We can now train the random forest and the dummy regressor.

model = RandomForestRegressor(random_state=0)
model.fit(X_train,y_train)

dummy = DummyRegressor()
dummy.fit(X_train,y_train)

Finally, with a 500-iteration bootstrap, we can calculate the confidence intervals of the r-squared of our models according to the same test dataset.

scores_model = []
scores_dummy = []
for n in range(500):
  random_indices = np.random.choice(range(len(X_test)),size=len(X_test),replace=True)
  X_test_new = X_test[random_indices]
  y_test_new = y_test[random_indices]

  scores_model.append(r2_score(y_test_new,model.predict(X_test_new)))
  scores_dummy.append(r2_score(y_test_new,dummy.predict(X_test_new)))

Finally, these are the confidence intervals for the model and the dummy classifier:

np.quantile(scores_model,[0.025,0.975]),np.quantile(scores_dummy,[0.025,0.975])
# (array([0.20883809, 0.48690673]), array([-3.03842778e-02, -7.59378357e-06]))

As we can see, the intervals are disjoint and the lower bound of the interval related to the model is greater than the upper bound of the interval related to the dummy model. So, we can say that our model performs better than the baseline with a 95% confidence.

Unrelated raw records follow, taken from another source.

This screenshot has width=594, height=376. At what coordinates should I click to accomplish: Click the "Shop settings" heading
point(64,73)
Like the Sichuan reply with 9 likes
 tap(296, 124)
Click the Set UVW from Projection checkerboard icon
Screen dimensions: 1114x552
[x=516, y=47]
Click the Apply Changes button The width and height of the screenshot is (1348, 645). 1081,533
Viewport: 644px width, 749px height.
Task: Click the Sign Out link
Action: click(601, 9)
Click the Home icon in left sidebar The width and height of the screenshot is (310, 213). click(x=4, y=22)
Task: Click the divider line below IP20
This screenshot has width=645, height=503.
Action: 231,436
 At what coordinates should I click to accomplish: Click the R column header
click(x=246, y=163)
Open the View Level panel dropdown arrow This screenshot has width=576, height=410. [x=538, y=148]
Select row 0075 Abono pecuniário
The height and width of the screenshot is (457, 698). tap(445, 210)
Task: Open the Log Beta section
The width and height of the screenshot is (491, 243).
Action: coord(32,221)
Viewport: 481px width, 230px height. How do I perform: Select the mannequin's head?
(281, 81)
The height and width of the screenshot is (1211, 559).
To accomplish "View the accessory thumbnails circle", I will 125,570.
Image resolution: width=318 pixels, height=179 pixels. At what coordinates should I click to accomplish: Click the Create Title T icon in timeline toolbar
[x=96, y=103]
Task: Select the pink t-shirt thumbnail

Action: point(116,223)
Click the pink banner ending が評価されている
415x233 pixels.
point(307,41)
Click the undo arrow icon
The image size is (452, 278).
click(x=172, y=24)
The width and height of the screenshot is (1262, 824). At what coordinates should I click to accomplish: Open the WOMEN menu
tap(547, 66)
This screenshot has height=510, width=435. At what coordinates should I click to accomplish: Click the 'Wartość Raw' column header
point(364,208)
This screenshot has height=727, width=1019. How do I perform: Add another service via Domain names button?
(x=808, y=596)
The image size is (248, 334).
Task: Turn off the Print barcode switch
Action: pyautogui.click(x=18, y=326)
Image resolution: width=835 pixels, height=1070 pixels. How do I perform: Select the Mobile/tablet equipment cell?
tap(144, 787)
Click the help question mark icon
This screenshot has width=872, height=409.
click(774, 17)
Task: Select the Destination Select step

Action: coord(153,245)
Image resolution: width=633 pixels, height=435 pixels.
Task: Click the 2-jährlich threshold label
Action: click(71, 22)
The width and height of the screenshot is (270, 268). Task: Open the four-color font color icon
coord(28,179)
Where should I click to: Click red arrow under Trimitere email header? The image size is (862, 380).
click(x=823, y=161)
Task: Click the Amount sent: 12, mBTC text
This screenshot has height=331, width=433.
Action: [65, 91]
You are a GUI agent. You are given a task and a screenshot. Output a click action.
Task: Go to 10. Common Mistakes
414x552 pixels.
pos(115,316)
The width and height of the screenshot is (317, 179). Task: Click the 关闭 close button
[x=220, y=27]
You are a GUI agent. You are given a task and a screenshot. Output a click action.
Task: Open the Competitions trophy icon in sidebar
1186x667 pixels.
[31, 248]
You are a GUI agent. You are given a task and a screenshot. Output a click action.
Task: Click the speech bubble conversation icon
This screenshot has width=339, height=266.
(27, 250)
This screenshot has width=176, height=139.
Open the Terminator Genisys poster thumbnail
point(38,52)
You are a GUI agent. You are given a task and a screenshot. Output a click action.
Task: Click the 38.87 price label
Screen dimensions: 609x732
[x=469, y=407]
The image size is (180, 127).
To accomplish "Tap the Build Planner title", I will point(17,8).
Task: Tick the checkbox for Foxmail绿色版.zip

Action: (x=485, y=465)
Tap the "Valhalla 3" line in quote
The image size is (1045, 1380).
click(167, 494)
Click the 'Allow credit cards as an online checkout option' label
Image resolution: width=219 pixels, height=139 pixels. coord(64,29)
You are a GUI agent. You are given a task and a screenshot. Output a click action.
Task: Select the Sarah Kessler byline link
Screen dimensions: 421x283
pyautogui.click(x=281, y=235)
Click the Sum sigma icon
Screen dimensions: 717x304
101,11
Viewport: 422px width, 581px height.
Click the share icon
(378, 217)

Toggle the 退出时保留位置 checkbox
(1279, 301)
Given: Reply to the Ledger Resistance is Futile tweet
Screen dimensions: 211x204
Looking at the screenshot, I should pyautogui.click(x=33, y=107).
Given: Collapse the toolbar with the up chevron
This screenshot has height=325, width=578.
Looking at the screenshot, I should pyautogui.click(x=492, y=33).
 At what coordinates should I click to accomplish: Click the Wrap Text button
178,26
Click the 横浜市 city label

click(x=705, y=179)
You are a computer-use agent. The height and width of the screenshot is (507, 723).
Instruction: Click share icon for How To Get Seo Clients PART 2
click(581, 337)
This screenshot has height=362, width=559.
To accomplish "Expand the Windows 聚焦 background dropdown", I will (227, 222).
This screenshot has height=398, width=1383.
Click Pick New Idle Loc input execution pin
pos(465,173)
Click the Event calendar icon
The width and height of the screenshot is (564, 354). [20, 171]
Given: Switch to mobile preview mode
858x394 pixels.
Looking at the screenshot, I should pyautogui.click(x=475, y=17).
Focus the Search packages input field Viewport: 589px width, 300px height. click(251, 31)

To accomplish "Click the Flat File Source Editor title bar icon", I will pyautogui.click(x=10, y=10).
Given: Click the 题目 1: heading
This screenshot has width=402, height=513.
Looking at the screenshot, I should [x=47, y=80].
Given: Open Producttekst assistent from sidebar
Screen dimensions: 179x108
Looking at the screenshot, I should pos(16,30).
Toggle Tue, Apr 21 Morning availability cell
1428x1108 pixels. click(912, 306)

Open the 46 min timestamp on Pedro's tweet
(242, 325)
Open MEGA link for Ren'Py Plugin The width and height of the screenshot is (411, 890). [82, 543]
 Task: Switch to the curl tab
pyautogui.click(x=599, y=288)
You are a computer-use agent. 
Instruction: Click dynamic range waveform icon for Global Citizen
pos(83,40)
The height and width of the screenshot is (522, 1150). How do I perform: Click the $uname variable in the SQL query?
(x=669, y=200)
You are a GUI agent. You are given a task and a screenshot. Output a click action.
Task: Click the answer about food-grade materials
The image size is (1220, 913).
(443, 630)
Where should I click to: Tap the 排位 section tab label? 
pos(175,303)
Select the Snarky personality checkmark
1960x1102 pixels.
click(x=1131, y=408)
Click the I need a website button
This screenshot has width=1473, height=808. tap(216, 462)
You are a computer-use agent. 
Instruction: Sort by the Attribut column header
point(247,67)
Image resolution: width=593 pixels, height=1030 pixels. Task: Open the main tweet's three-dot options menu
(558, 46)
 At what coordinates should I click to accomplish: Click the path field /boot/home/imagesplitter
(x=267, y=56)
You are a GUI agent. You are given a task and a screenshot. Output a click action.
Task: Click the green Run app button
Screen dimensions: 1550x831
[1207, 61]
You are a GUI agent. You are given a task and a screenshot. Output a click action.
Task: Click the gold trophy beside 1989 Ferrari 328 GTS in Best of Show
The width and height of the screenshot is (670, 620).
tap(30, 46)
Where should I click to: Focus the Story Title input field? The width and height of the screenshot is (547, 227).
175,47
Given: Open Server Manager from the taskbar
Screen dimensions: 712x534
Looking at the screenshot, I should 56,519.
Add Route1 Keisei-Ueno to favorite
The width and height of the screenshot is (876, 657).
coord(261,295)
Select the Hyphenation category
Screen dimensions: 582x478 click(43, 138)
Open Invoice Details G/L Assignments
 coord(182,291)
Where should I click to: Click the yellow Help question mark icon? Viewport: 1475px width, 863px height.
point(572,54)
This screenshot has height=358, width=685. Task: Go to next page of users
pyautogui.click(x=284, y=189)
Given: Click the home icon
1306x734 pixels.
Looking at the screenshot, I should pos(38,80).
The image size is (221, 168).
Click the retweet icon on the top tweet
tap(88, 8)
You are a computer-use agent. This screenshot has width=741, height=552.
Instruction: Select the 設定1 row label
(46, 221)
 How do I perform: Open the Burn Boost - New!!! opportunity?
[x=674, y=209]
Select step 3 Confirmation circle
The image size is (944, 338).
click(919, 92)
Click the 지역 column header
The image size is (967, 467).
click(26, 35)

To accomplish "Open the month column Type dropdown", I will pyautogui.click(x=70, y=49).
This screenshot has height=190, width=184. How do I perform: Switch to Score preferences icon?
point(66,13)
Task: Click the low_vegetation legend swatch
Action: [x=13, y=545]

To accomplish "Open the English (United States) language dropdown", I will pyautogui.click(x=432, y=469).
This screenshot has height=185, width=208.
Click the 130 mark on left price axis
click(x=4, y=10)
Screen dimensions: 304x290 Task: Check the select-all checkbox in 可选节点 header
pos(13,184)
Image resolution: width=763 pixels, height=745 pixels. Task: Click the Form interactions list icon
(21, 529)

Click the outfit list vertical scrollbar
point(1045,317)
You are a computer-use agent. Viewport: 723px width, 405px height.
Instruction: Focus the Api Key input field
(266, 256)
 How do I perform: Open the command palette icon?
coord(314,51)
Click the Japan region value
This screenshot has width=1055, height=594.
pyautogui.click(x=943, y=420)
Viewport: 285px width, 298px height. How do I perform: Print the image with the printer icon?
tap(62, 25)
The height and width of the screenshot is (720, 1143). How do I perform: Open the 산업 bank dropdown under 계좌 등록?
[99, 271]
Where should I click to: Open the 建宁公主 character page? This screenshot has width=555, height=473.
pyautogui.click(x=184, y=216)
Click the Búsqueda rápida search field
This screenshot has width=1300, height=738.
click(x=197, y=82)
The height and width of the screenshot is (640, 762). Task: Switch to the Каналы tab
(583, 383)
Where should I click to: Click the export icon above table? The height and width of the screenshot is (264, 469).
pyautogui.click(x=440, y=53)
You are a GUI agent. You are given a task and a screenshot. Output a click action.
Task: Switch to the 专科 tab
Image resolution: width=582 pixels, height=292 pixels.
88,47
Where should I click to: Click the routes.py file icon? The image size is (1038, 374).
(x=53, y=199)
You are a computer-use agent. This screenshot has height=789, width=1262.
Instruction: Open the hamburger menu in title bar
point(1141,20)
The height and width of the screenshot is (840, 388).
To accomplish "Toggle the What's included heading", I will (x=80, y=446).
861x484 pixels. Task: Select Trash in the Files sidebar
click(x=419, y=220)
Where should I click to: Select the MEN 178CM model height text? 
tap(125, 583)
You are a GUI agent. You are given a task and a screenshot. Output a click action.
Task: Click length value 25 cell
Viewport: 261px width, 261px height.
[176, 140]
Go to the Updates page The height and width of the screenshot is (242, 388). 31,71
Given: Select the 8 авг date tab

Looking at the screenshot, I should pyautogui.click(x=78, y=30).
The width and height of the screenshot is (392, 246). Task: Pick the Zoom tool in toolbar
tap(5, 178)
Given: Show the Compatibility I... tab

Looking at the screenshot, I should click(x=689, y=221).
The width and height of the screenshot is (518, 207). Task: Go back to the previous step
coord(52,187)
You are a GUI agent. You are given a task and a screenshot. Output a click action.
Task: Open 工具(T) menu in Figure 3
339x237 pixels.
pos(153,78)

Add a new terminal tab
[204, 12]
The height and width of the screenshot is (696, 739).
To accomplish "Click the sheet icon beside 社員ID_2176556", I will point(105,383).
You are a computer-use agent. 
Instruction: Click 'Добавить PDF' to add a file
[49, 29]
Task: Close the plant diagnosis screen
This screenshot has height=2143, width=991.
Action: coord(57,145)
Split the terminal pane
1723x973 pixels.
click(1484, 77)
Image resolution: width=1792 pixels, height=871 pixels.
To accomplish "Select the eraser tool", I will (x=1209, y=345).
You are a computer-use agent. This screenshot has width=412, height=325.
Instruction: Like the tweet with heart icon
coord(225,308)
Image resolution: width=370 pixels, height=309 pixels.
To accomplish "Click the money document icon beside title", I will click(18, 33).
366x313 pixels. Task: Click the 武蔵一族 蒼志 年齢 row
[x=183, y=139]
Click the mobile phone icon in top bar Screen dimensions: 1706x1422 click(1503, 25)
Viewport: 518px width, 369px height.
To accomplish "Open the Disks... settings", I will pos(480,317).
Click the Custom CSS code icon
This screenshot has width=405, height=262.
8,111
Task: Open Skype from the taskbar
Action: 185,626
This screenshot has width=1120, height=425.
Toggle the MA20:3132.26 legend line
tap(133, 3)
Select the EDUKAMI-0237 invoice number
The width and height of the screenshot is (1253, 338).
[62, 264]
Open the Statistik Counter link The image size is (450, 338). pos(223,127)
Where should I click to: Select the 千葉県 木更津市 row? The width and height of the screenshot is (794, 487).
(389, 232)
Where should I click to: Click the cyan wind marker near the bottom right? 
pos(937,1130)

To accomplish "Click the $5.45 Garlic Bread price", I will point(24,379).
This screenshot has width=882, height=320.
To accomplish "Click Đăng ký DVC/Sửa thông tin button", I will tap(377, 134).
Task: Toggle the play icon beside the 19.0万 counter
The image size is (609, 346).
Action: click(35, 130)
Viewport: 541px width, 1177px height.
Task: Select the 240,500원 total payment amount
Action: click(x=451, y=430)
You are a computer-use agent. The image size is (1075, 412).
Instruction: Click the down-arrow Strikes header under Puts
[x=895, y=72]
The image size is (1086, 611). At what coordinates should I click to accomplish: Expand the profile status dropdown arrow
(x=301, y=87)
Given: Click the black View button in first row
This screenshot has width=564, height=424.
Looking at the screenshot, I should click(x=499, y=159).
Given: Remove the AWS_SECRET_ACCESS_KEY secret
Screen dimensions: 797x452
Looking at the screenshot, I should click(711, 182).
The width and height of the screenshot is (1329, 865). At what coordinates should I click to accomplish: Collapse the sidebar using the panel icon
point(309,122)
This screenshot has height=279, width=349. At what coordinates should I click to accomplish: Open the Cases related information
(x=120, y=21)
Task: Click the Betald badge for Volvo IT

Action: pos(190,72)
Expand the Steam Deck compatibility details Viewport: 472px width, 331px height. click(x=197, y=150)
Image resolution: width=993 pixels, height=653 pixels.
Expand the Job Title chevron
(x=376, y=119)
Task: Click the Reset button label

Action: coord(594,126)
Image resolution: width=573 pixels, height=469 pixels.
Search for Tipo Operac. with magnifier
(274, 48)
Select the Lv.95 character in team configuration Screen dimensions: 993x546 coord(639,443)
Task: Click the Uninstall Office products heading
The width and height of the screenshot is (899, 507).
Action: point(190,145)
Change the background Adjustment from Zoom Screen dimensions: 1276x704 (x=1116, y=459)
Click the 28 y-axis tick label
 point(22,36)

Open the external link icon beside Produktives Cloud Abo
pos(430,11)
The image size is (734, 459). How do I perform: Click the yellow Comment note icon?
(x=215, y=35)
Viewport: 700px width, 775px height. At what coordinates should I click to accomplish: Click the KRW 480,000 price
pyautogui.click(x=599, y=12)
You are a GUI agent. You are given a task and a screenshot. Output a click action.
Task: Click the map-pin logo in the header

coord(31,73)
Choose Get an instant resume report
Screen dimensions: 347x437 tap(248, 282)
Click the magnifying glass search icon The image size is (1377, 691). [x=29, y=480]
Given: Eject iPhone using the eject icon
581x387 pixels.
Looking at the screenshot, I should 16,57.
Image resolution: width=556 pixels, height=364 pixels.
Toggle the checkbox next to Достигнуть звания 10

The same approach can be followed using a classifier. The dataset will be the “wine” dataset, for this example. The scoring metric will be the accuracy score.

X,y = load_wine(return_X_y = True)
X_train,X_test,y_train,y_test  = train_test_split(X,y,test_size=0.4,random_state=0)

Here are the models:

model = RandomForestClassifier(random_state=0)
dummy = DummyClassifier()

model.fit(X_train,y_train)
dummy.fit(X_train,y_train)

And here’s the bootstrap for the accuracy score of both models:

scores_model = []
scores_dummy = []
for n in range(500):
  random_indices = np.random.choice(range(len(X_test)),size=len(X_test),replace=True)
  X_test_new = X_test[random_indices]
  y_test_new = y_test[random_indices]

  scores_model.append(accuracy_score(y_test_new,model.predict(X_test_new)))
  scores_dummy.append(accuracy_score(y_test_new,dummy.predict(X_test_new)))

Finally, these are the confidence intervals:

np.quantile(scores_model,[0.025,0.975]),np.quantile(scores_dummy,[0.025,0.975])
# (array([0.91666667, 1.        ]), array([0.31215278, 0.54166667]))

Again, the model performs better than the dummy model with a 95% confidence.

Conclusions

In this article, I show a technique to assess the performance of a model against a trivial, baseline model. Although it’s often neglected, such a comparison is pretty easy to perform and must always be carried out in order to assess the robustness of our model and its generalization capability.